RECORDS FOR PROCESSING =>

=== Section Start ===

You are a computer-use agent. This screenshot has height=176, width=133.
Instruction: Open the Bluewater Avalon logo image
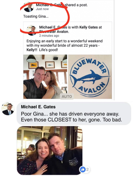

=== Section End ===
=== Section Start ===

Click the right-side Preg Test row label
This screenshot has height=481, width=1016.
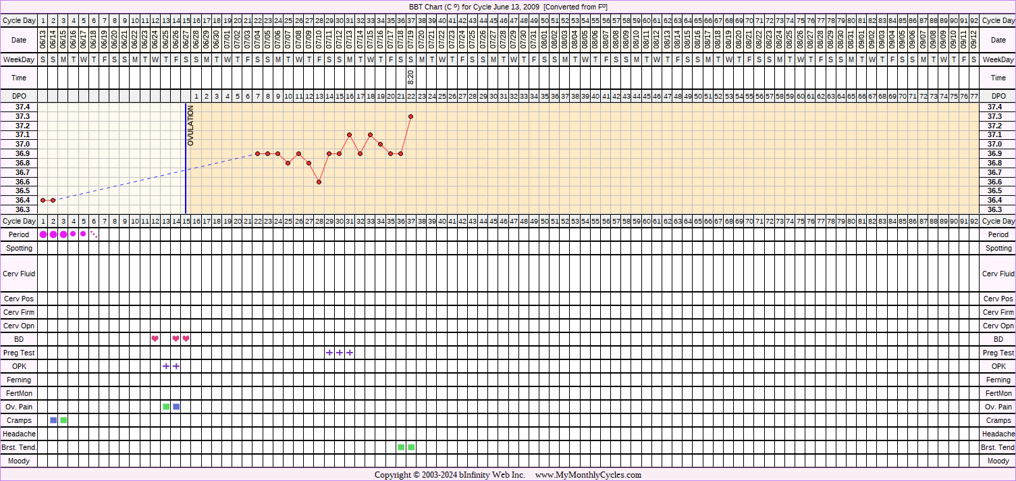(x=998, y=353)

=== Section End ===
=== Section Start ===

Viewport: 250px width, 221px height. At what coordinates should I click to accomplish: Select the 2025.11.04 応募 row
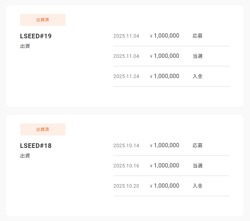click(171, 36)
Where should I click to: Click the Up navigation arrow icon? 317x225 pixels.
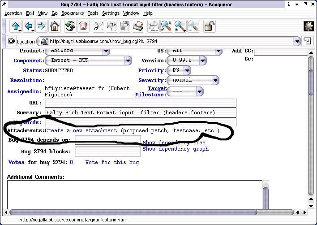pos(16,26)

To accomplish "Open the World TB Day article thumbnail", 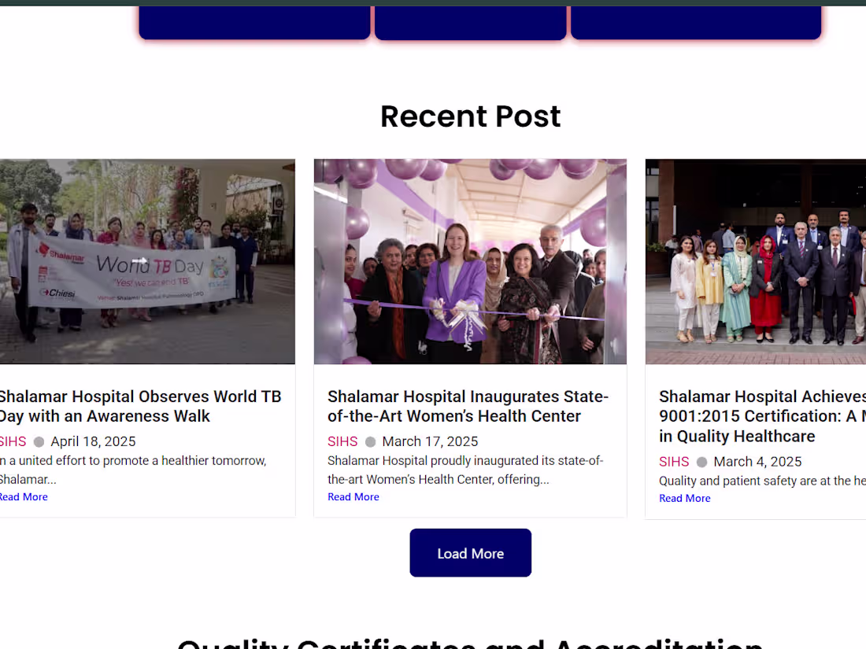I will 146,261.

=== Section End ===

WHAT YOU ARE ASKED TO DO =>
Copy word for word the stretch of entries above from the line that has "You are a computer-use" through the line that has "Instruction: Open the", both ends included, and nothing outside it.

YOUR SOLUTION =>
You are a computer-use agent. This screenshot has height=176, width=133.
Instruction: Open the Bluewater Avalon logo image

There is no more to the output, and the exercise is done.